▶ **Task prompt**:
The response must consist of the lines below from the one with "Select the InjuryArea file in the tree" through the one with "Given: Click the Chinese major link", exactly as they appear and with both ends kept.

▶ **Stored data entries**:
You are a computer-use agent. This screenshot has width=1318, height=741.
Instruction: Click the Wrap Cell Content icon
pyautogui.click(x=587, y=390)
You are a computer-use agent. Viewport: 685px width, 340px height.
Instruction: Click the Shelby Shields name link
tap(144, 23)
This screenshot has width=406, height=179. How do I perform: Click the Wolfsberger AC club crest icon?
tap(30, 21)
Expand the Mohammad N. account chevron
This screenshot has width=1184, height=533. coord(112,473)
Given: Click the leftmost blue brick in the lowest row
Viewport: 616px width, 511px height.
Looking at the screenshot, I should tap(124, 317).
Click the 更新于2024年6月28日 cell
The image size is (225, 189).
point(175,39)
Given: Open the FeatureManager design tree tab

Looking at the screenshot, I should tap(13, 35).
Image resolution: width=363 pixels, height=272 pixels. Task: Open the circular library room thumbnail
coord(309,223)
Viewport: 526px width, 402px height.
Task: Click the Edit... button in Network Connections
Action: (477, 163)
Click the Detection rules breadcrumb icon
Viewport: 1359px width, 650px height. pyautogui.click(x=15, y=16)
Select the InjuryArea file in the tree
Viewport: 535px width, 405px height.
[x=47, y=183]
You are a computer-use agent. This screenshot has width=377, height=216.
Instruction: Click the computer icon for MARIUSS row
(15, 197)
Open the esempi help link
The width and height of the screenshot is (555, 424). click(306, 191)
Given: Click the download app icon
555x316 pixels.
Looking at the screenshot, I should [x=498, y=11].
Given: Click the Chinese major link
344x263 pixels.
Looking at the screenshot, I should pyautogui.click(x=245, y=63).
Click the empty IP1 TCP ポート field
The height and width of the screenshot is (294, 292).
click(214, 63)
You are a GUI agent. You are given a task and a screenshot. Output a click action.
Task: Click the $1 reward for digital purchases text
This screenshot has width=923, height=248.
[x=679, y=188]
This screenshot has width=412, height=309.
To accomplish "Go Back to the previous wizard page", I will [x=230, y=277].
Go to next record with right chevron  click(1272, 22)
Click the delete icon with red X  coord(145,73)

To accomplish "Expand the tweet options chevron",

▶ **Answer to the problem**:
Select the InjuryArea file in the tree
Viewport: 535px width, 405px height.
[x=47, y=183]
You are a computer-use agent. This screenshot has width=377, height=216.
Instruction: Click the computer icon for MARIUSS row
(15, 197)
Open the esempi help link
The width and height of the screenshot is (555, 424). click(306, 191)
Given: Click the download app icon
555x316 pixels.
Looking at the screenshot, I should [x=498, y=11].
Given: Click the Chinese major link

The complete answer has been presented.